The Ghana Gold Board (GoldBod) has introduced comprehensive operational guidelines for all Self-Financing Aggregators (SFAs), establishing a structured framework for the onboarding of international offtakers and the conduct of gold export transactions as part of efforts to strengthen transparency, regulatory compliance, and accountability within Ghana’s gold trading sector.
This major overhaul aims to standardise all downstream mineral operations and curb systemic leakages. The newly enacted measures seek to bring absolute sanity to the precious minerals market by holding intermediaries to global best practices.
“Under the guidelines, every Self-Financing Aggregator is required to submit the particulars of any prospective offtaker to GoldBod before commencing business. The submission must include all documentation necessary for Know-Your-Customer (KYC), Anti-Money Laundering (AML), and financial due diligence assessments.”
Ghana Gold Board (GoldBod)

The new directive, issued by GoldBod’s Compliance Directorate pursuant to the Ghana Gold Board Act, 2025 (Act 1140), requires all Self-Financing Aggregators to strictly comply with clearly defined procedures governing the engagement of offtakers, financial transactions, and export operations.
Under these rigorous guidelines, every licensed aggregator must formally clear its foreign trading partners through a centralized state vetting system. This development signals a tighten-up approach by the state to guarantee that all physical gold volumes leaving the country correspond directly with verified capital inflows.
Strict Offtaker Onboarding and Financial Controls
GoldBod will subsequently undertake regulatory and compliance due diligence, including risk assessments, to determine the suitability of the proposed offtaker.
“Only applicants that successfully satisfy the Board’s due diligence requirements will be permitted to proceed to the next stage,” the central authority stated in its operational brief. This mechanism effectively blocks questionable entities from accessing Ghana’s precious minerals market.
Following successful due diligence, aggregators must submit a formal application seeking GoldBod’s approval to transact with the approved offtaker together with a draft copy of the proposed offtake agreement.
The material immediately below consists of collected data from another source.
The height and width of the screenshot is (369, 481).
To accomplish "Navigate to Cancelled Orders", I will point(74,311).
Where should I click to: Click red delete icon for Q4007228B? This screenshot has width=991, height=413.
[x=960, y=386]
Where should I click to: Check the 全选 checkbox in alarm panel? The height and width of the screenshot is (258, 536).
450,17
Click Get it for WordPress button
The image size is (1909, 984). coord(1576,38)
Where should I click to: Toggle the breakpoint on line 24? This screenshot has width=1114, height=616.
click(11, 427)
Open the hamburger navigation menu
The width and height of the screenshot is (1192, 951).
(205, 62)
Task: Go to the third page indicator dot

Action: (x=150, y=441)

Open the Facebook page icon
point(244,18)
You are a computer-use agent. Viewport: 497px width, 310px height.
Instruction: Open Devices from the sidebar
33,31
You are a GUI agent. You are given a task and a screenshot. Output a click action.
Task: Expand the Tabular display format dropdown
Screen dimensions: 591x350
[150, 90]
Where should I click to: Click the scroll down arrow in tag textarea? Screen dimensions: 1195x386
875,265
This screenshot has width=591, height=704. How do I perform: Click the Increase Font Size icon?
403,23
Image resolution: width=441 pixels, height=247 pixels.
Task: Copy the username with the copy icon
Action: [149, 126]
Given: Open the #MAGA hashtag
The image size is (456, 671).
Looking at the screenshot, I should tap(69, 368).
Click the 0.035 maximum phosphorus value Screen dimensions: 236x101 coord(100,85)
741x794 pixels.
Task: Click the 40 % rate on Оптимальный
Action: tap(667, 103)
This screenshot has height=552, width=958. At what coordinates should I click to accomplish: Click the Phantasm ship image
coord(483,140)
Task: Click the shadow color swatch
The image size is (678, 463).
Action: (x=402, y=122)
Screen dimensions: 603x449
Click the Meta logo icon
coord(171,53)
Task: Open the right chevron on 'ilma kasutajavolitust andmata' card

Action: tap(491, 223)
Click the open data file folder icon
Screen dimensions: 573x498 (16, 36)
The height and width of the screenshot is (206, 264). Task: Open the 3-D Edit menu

Where approval is granted, GoldBod will issue written trading conditions outlining the operational requirements, obligations, and regulatory conditions governing the transaction. This ensures that no individual aggregator can execute an international sales contract without state supervision.
The guidelines also establish a detailed transaction process to ensure greater transparency in the movement of funds and gold exports.
Under the new framework, approved offtakers are required to remit the agreed foreign currency purchase funds in accordance with GoldBod’s prescribed trading conditions.
Upon confirmation of receipt of the foreign exchange inflows and in line with the applicable Bank of Ghana Reference Rate and regulatory requirements, GoldBod will, at the request of the Self-Financing Aggregator, convert the foreign currency into Ghana cedis and transfer the equivalent amount into the aggregator’s designated bank account.
Eradicating Illicit Capital Flows and Smuggling
Aggregators can no longer exploit loopholes or maintain unmonitored offshore accounts because the entire conversion process from foreign currencies to local Ghana Cedis is strictly managed through the central banking apparatus.
This multi-tiered clearing process ensures that every single ounce of exported gold leaves a transparent, verifiable audit trail. Consequently, unauthorized physical smuggling and speculative currency trading become much more difficult to execute.

Furthermore, by tying export approvals directly to upfront capital repatriation, the state effectively de-risks the small-scale and mid-stream mining trade.
Ethical supply chains require that mineral wealth feeds into the formal economy rather than disappearing into untraceable private networks. This directive forces all aggregators to act as responsible custodians of national wealth.
Strengthening Market Integrity and Global Standards
Enforcing a centralized framework positions Ghana as a highly reputable destination for institutional, ethical mineral investments on the global stage.
International buyers seeking conflict-free and fully traceable gold can now buy from licensed SFAs with maximum confidence, knowing that GoldBod thoroughly vets each transaction. This systematic approach effectively cleans up the supply chain from the retail level up to final export.
The formalization of these processes also provides local small-scale miners with a more stable, predictable market structure since their primary buyers, the aggregators, are closely monitored.

Because the conversion of foreign currency to Ghana Cedis is pegged to the Bank of Ghana Reference Rate, local stakeholders are cushioned against unfair local currency under-valuation by predatory middlemen.
Ultimately, Act 1140 provides the legislative backing needed to permanently weed out non-compliant operators who undermine national economic stability. By building a transparent gold trading ecosystem, Ghana sets a powerful precedent for resource governance across the African continent.
This policy ensures that the nation’s mineral wealth drives sustainable macro-economic growth for all citizens.